For the data below, give again exactly the lines from the one containing "The height and width of the screenshot is (206, 273)." through the one containing "Task: Create new order with New badge", both ends included, and no others.
____
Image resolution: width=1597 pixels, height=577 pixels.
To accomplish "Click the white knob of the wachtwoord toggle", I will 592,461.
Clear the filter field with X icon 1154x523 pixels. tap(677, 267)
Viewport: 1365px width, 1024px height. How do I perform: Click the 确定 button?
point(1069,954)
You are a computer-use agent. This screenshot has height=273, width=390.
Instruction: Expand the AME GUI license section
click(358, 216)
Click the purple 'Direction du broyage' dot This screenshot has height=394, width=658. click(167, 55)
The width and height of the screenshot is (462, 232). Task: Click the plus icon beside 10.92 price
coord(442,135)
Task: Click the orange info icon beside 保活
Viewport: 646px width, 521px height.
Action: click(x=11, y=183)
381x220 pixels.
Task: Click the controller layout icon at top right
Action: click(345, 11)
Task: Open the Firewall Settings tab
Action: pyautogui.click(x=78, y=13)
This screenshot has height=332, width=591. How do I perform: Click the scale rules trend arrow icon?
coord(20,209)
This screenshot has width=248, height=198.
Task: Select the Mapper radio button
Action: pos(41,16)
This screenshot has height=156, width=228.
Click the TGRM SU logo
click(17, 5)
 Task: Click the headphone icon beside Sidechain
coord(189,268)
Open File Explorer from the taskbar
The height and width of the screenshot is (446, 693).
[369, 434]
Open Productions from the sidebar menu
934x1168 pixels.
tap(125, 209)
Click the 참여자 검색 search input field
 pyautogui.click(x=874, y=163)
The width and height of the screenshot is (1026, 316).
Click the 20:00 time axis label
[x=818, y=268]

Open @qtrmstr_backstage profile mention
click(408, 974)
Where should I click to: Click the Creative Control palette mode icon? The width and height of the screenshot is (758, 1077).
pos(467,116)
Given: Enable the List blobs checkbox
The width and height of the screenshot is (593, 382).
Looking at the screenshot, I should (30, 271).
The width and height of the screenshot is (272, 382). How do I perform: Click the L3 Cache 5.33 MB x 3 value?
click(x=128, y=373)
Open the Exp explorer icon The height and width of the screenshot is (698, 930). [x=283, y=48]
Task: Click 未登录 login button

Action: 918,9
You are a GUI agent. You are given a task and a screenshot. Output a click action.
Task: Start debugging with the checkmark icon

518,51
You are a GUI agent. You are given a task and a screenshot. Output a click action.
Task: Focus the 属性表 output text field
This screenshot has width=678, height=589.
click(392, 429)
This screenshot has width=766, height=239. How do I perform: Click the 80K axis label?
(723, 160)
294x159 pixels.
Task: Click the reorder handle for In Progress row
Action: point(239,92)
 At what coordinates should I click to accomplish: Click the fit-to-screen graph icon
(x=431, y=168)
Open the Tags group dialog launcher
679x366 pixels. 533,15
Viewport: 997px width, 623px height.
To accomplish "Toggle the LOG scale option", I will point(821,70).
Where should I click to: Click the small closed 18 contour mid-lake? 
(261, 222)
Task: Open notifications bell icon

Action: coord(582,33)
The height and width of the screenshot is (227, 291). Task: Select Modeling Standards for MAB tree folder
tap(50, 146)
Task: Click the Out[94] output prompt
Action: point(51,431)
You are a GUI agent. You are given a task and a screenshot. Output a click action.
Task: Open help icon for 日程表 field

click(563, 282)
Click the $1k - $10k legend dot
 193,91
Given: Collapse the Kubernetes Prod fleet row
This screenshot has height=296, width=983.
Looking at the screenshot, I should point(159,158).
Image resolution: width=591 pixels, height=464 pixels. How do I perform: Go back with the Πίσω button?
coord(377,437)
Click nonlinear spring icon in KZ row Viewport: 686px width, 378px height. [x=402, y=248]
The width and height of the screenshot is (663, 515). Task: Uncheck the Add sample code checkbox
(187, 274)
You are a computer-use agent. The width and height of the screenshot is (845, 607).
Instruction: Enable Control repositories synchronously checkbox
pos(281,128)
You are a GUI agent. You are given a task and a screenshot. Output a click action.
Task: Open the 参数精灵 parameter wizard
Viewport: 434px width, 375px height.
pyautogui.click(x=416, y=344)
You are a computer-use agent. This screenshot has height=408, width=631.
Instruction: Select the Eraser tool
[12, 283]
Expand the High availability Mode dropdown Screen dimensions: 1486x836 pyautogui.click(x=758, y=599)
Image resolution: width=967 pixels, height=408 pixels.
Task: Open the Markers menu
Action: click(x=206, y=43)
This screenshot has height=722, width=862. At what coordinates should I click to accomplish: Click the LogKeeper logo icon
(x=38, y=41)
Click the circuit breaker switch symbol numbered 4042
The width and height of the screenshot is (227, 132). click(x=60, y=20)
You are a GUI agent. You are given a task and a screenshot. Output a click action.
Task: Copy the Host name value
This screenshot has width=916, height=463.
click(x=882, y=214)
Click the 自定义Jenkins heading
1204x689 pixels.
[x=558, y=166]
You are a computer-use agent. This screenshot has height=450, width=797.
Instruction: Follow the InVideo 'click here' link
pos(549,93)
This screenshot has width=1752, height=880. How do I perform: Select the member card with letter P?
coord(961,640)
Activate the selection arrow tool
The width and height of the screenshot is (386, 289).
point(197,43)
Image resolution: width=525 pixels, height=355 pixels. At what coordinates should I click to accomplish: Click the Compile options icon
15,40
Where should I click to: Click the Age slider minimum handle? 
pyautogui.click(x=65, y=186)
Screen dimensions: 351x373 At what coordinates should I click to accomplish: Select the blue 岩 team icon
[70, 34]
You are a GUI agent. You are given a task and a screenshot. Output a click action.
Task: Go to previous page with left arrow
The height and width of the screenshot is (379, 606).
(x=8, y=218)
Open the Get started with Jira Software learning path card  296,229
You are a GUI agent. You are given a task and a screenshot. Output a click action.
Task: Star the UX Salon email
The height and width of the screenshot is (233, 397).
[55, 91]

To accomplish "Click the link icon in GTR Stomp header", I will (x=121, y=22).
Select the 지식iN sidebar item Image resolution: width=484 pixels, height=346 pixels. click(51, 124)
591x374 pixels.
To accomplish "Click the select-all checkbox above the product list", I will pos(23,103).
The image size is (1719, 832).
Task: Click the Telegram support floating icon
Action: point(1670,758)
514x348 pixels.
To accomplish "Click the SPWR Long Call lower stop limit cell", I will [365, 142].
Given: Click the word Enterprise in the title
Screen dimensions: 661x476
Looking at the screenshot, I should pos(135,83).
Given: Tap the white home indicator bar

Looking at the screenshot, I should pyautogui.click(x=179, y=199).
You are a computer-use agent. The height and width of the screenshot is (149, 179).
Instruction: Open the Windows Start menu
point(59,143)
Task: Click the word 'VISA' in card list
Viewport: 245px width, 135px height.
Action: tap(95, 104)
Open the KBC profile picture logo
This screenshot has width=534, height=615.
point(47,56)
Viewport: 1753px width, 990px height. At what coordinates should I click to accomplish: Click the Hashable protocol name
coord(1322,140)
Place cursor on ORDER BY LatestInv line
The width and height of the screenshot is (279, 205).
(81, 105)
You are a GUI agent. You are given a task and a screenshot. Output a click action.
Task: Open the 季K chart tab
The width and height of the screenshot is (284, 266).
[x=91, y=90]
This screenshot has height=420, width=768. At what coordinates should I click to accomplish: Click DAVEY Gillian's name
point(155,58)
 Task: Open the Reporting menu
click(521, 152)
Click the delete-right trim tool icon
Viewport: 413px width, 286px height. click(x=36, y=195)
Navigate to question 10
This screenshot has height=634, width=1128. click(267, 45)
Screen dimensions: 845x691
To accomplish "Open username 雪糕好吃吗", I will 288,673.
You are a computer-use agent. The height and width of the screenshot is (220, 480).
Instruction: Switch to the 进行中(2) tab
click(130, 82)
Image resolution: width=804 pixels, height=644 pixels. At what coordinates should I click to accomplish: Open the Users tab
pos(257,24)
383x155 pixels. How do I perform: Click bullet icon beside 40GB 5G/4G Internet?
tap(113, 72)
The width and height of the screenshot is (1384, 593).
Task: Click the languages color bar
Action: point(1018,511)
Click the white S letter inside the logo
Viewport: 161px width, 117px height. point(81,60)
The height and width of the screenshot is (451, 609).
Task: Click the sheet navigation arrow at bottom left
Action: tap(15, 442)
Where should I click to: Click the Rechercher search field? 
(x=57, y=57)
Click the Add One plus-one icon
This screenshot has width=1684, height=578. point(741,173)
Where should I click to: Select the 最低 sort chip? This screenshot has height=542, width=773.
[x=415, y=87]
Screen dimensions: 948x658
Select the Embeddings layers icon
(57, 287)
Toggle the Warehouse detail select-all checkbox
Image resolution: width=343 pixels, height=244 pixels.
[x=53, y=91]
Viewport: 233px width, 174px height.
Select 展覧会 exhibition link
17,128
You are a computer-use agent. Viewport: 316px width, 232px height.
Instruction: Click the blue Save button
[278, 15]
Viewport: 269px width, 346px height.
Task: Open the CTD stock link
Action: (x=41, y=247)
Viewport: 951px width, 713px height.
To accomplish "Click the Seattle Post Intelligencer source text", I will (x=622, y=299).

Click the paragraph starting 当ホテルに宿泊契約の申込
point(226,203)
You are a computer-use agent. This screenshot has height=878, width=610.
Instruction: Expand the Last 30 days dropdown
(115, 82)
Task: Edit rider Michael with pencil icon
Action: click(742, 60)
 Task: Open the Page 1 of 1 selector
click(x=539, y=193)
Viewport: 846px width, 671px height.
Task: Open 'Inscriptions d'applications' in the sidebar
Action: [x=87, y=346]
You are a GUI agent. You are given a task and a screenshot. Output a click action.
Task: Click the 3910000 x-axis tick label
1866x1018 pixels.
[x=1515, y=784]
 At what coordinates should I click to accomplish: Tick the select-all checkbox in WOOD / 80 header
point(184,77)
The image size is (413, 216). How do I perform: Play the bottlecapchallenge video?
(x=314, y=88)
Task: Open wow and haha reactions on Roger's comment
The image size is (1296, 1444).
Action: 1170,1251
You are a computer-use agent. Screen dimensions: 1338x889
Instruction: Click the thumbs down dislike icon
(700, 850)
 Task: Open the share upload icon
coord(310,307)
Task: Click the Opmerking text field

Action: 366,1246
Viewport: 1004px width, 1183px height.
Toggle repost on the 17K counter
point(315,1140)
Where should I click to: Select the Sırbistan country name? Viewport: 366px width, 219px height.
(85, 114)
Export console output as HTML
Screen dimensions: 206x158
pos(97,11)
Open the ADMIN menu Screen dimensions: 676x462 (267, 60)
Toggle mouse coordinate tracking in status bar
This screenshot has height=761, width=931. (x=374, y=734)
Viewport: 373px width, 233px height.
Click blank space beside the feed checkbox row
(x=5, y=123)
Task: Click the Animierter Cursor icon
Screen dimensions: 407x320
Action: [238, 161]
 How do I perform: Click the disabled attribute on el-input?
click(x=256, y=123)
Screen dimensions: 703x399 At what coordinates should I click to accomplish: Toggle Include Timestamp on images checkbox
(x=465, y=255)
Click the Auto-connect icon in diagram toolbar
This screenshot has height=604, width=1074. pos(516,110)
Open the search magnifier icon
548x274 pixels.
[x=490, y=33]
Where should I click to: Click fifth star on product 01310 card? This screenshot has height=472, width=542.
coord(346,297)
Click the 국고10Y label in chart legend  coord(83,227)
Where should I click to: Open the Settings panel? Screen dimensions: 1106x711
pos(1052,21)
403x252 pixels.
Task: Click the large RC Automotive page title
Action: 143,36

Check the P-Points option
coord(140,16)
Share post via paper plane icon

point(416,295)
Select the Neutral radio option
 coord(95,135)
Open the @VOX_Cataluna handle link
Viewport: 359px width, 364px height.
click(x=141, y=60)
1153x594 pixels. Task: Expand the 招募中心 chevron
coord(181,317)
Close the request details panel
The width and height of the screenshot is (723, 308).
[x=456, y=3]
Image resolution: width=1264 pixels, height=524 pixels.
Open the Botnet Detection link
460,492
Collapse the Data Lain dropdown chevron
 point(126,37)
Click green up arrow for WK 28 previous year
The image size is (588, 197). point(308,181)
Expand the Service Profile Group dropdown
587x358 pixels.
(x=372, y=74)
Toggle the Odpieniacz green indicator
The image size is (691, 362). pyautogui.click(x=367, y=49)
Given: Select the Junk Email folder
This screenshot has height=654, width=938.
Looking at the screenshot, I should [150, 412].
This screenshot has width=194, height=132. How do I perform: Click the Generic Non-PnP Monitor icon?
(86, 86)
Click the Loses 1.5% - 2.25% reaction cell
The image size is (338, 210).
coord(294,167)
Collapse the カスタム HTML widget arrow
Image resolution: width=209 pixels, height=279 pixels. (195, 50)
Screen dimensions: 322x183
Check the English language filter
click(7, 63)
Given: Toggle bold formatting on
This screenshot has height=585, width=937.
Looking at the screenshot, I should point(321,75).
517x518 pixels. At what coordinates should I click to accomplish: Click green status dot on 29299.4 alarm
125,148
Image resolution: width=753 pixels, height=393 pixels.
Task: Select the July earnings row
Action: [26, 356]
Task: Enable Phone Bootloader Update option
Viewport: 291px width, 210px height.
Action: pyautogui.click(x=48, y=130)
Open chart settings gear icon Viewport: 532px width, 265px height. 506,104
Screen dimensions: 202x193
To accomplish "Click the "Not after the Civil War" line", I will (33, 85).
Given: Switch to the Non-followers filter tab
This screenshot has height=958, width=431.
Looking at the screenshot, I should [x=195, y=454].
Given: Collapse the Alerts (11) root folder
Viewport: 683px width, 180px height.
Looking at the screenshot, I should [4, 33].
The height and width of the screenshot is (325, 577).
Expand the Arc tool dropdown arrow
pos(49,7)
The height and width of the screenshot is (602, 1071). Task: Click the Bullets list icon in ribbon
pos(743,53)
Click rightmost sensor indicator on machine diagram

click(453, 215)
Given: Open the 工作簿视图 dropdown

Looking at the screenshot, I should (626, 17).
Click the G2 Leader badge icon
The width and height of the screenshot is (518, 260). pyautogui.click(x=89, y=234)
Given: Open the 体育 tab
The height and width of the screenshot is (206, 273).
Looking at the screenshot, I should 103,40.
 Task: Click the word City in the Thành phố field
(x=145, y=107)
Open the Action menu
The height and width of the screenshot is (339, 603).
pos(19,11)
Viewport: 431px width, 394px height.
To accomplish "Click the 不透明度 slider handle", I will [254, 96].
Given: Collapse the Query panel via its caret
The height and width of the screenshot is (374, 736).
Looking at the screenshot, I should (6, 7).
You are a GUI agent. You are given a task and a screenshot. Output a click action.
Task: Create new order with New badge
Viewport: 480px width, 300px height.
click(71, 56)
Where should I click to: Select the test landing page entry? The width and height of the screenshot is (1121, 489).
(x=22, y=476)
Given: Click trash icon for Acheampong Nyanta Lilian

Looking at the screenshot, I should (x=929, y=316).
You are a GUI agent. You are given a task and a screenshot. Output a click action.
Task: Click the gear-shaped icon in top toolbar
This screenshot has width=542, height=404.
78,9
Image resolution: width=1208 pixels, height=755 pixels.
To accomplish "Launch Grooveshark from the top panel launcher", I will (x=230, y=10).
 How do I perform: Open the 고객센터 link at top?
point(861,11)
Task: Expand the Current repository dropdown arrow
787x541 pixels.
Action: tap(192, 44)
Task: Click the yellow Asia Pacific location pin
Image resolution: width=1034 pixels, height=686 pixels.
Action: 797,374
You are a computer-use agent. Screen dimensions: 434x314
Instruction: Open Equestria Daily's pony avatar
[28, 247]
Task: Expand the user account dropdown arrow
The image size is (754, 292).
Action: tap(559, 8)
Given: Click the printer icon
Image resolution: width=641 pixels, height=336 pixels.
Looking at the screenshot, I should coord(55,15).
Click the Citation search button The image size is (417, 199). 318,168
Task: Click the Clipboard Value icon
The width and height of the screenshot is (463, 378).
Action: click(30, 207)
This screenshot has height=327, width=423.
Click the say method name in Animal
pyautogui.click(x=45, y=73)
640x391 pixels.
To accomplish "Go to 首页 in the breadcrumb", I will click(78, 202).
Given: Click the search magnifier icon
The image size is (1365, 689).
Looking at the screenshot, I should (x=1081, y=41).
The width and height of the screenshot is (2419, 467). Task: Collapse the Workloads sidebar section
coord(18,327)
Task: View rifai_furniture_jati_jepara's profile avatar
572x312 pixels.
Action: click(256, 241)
____
EXERCISE RESULT:
The height and width of the screenshot is (206, 273).
Looking at the screenshot, I should 103,40.
 Task: Click the word City in the Thành phố field
(x=145, y=107)
Open the Action menu
The height and width of the screenshot is (339, 603).
pos(19,11)
Viewport: 431px width, 394px height.
To accomplish "Click the 不透明度 slider handle", I will [254, 96].
Given: Collapse the Query panel via its caret
The height and width of the screenshot is (374, 736).
Looking at the screenshot, I should (6, 7).
You are a GUI agent. You are given a task and a screenshot. Output a click action.
Task: Create new order with New badge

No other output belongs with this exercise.